そしてタイミング良く、ドラマの中でイギリス上層部にロシアのスパイが紛れ込んでいるという話が持ち上がってくる。英国保安局の長官がエリザベス女王に会いにきて、スパイ疑惑の話を伝えるのだ。

2 スパイ疑惑の真相

ついにハロルド・ウィルソンがスパイであることが暴かれるかのように思われたが、スパイはウィルソンではなく、バッキンガム宮殿内にいたのだ。王室絵画鑑定官のアンソニー・ブラントこそがスパイであった。

第2次世界大戦中から1950年代にかけて活動していた、ケンブリッジ大学卒業生によるソ連のスパイ網「ケンブリッジ・ファイブ」の1人だったのだ。

王室関係者の中に長年スパイが潜伏していたということが知られれば、友好国であるアメリカから英国諜報機関への信頼が失われることになる。エリザベス女王はその場で、このことを公表しないことにしたと告げられるのであった。

ブラントはその後もスパイであったことは公開されずに、定年でリタイアするまでバッキンガム宮殿で仕事を続けた。しかし、その後1979年マーガレット・サッチャーが政権を握った際、この件は公表された。

実際にウィルソンが首相になった時期は1964年の10月、アンソニー・ブラントのことがエリザベス女王に報告された時期は1964年4月の終わり頃の出来事なので、このエピソードとはちょっとズレている。けれど、女王にとって初の労働党の首相との初めての謁見は、恐らくこれまでの保守党党首とは違う緊張感が伴っていたのではないだろうか。実際、ウィルソン首相にソ連のKGB疑惑が持ち上がったこともまた事実のようだ。これは疑惑のままで終わった話だが。

3 エリザベス女王とウィルソン首相

こんな不穏な始まり方をしたエリザベス女王とウィルソン首相との関係は、その後友好的なものとなり、ウィルソン首相は、実際エリザベス女王お気に入りの首相の1人と言われている。

『ザ・クラウン』シーズン3 第3話では、ウェールズのアバーファン炭鉱崩落事故の話が描かれる。すぐに現地を見舞うようエリザベス女王を促すウィルソン、しかしそれを拒否するエリザベス。そして最後にはエリザベス女王が正直な気持ちを彼に伝え、女王が現地を見舞う様子が描かれる。

また、第4話で保守派がクーデターを企てている様子が描かれた際も、ウィルソン首相は女王に直接このことを訴え、女王もこれに応じる。

この2つのエピソードからも、首相と女王の間に紡がれた2人の絆が感じられ、ウィルソン首相に好感を抱いてしまう。

ウィルソンは、1964年から1970年までと、その後1974年から1976年までの2回首相を務めた。
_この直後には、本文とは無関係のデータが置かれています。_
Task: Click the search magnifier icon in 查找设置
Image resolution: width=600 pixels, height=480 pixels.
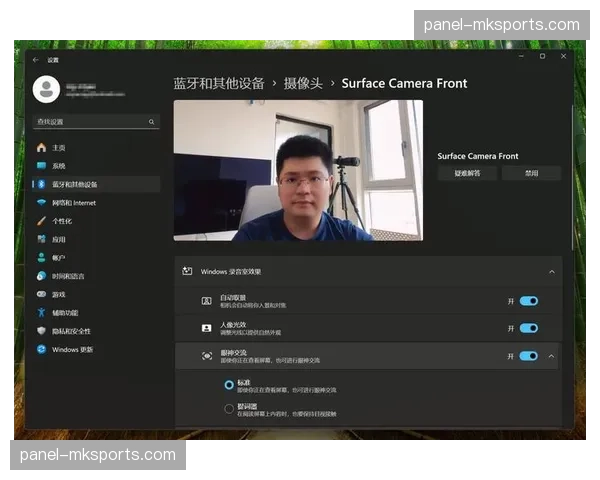Action: coord(152,122)
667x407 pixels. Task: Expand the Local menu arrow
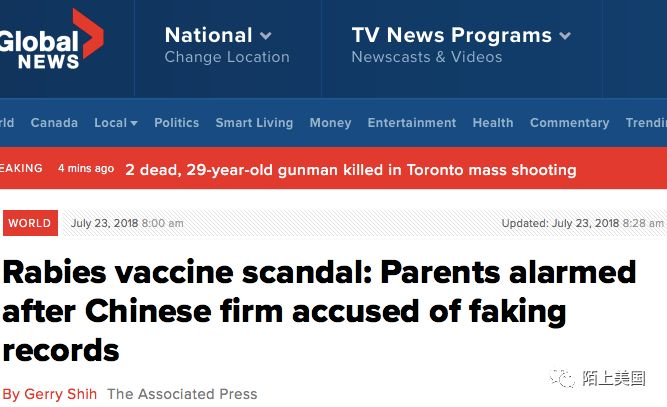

2期目早々に首相を引退した理由は当初不明とされていたが、のちにアルツハイマーを患っていたことが原因だったことが明かされた。『ザ・クラウン』シーズン3の第10話では、ウィルソンと女王の最後の謁見の様子が描かれる。ウィルソンは病気のことをそのまま女王に述べ、女王はウィルソンが去ることを非常に残念そうに語る。

実際引退の際に女王に真実を打ち明けたのかどうかはわからないが、ドラマの中で展開されたような会話があったとしてもおかしくない、それほどの信頼関係があったのではないかと思いたい。